# Estimating Computational Resources for MPAS Simulations  

This notebook calculates the **computational resources required** for MPAS (Model for Prediction Across Scales) simulations based on user-defined parameters. It provides estimates for:  

- **Core-Hours per Time Step per Grid Point** – A metric to assess computational efficiency.  
- **Total Core-Hours for a Simulation** – The total computing cost based on simulatio


## Calculating Core-Hours per Time Step per Grid Point

This section focuses on determining the computational efficiency of our numerical simulations. We will calculate the core-hours consumed per time step per grid point, a metric that provides valuable insight into the performance of our atmospheric or climate models.

The `calculate_core_hours_per_time_step_per_grid_point` function below is designed to analyze simulation results and derive this efficiency metric.

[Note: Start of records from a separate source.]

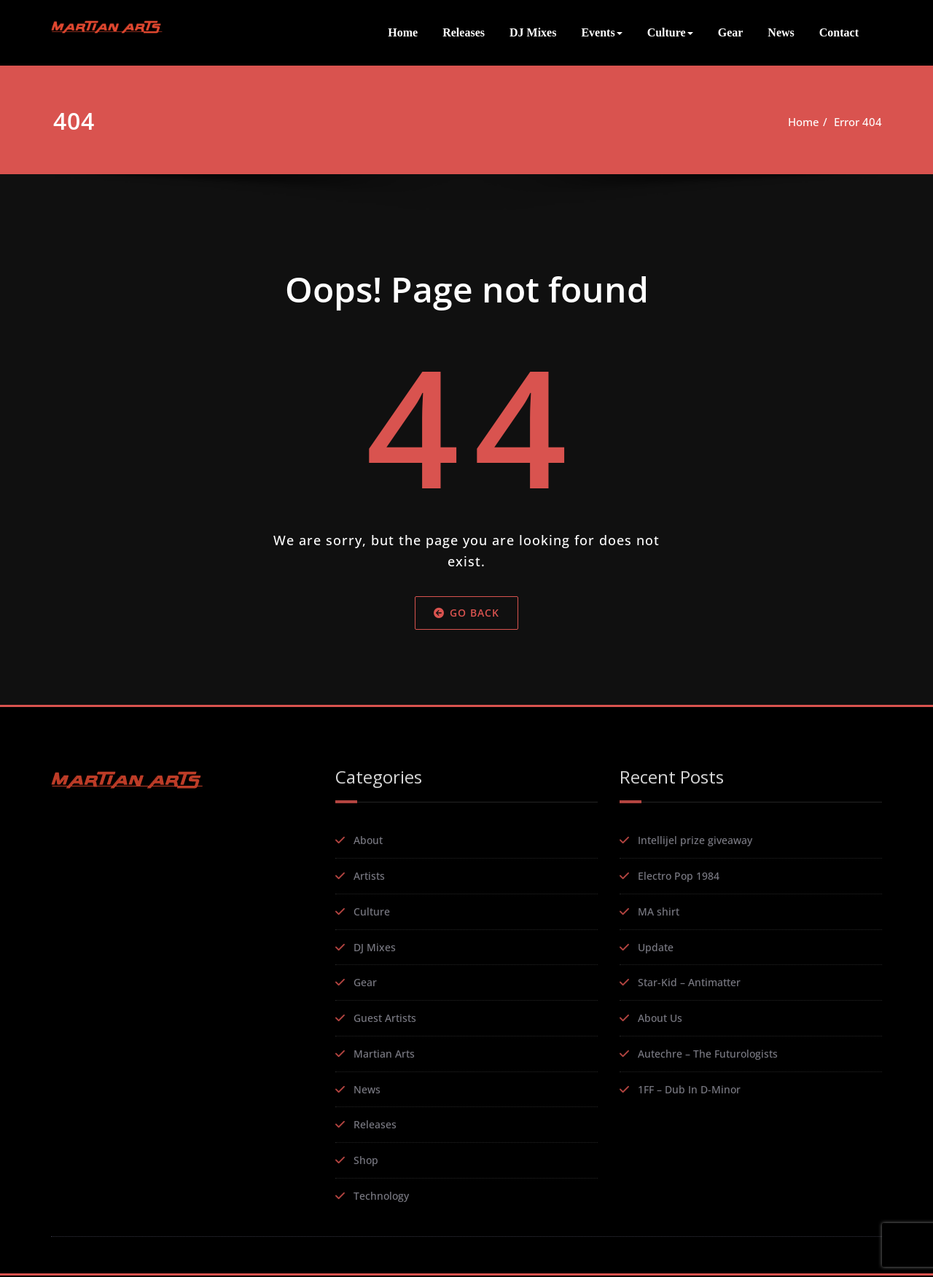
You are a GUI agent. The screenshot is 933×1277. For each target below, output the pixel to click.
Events (601, 32)
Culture (670, 32)
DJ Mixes (533, 32)
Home (403, 32)
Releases (463, 32)
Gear (730, 32)
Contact (839, 32)
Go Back (466, 620)
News (781, 32)
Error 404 (858, 121)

It is particularly relevant for simulations that utilize the MPAS (Model for Prediction Across Scales) mesh.

The calculations performed here are based on parameters similar to those used in the DYAMOND3 run conducted by Bill Skamarock. This run employed a 3.75-km MPAS mesh with 127 vertical levels and was executed on 200 Derecho nodes, each with 128 MPI processes. These predefined values can be used, or values from other simulations can be substituted. Using the parameters here, the computed value is approximately 2.56 × 10⁻⁹ core-hours per timestep. For comparison, in 2018 Michael Duda reported the Cheyenne computer's efficiency as approximately 3.95 × 10⁻⁹ core-hours per timestep.

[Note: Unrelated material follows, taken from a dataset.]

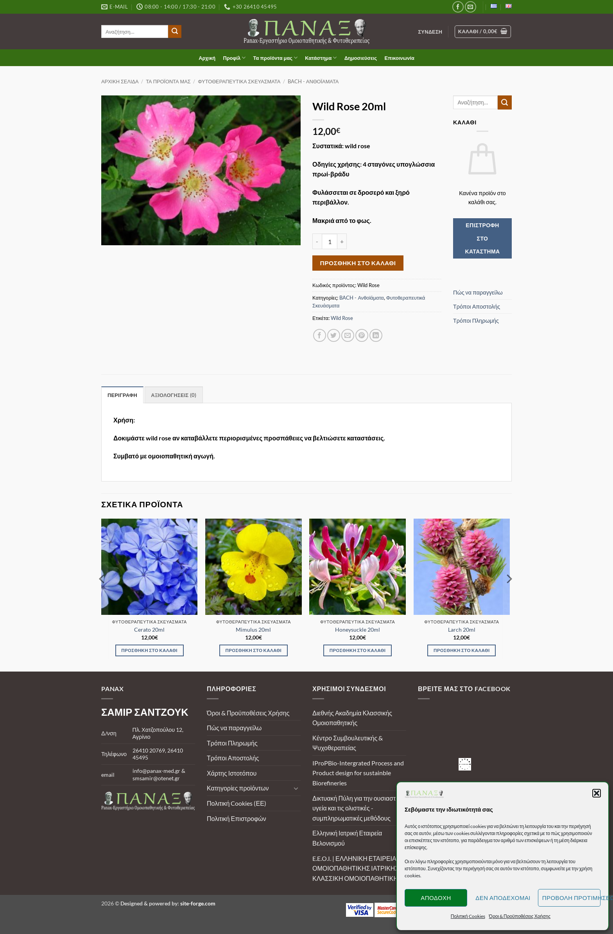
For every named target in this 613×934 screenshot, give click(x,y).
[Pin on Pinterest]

We also define a dictionary, `mesh_dict`, that stores mesh configurations for various resolutions and refinement patterns. This dictionary will be used to access grid parameters for our calculations.

In [1]:
import numpy as np

In [2]:
def calculate_core_hours_per_time_step_per_grid_point(total_core_hours_used, time_step_seconds, num_grid_columns, num_vertical_levels, simulation_days):
    """
    Calculates the core-hours consumed per time step per grid point from simulation results.

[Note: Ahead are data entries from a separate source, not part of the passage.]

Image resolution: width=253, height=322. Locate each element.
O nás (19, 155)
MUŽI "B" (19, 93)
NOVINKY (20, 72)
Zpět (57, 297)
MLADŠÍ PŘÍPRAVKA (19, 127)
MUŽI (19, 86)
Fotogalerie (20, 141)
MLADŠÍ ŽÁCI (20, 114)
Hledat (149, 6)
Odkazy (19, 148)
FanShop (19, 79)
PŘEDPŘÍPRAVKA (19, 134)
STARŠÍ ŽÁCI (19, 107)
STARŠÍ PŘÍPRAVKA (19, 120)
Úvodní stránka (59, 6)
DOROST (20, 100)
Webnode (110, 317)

    This function determines the computational efficiency of a simulation by calculating
    the core-hours used per time step per grid point. It is particularly useful for
    analyzing the performance of atmospheric or climate models, such as those based on
    the MPAS mesh.

    This calculation is based on parameters similar to the DYAMOND3 run conducted by
    Bill Skamarock, which utilized a 3.75-km MPAS mesh with 127 vertical levels,
    run on 200 Derecho nodes with 128 MPI processes per node.

    Args:
        total_core_hours_used: The total core-hours consumed by the simulation.
        time_step_seconds: The model time step in seconds.
        num_grid_columns: The number of horizontal grid columns in the MPAS mesh.
        num_vertical_levels: The number of vertical levels per grid column (e.g., 127).
        simulation_days: The total length of the simulation in days.

    Returns:
        The core-hours consumed per time step per grid point.
    """

    total_seconds = simulation_days * 24 * 3600
    total_time_steps = total_seconds / time_step_seconds
    total_grid_points = grid_columns * vertical_levels
    core_hours_per_time_step_per_grid_point = total_core_hours_used / (total_time_steps * total_grid_points)
    return core_hours_per_time_step_per_grid_point

mesh_dict = {
    "3km": [3, 65_536_002],  
    "3.75km": [3.75, 41_943_042],  
    "7.5km": [7.5, 10_485_762], 
    "15km": [15, 2_621_442],  
    "30km": [30, 655_362],  
    "120km": [120, 40_962],  
    "15-3km-ell": [3, 8_060_930], 
    "15-3km-cir": [3, 6_488_066] 
}

# mesh_dict: Dictionary storing MPAS mesh configurations.
# Keys: Mesh resolution or refinement pattern (e.g., "3km", "15-3km-ell").
# Values: Lists containing [grid spacing (km), number of horizontal grid columns].
# Refinement meshes ("15-3km-ell", "15-3km-cir") use 3km resolution within a larger 15km mesh.

dx = '3.75km'
total_core_hours_used_for_example = 236_000
time_step = 20  # seconds
grid_columns = mesh_dict['3.75km'][1]  # nCells in MPAS terminology
vertical_levels = 127                  # nVertLevels in MPAS terminology
simulation_length = 4  # days

core_hours_per_time_step_per_grid_point_calculated = calculate_core_hours_per_time_step_per_grid_point(
    total_core_hours_used_for_example, time_step, grid_columns, vertical_levels, simulation_length
)

print(f"Calculated core hours per time step per grid point : {core_hours_per_time_step_per_grid_point_calculated}")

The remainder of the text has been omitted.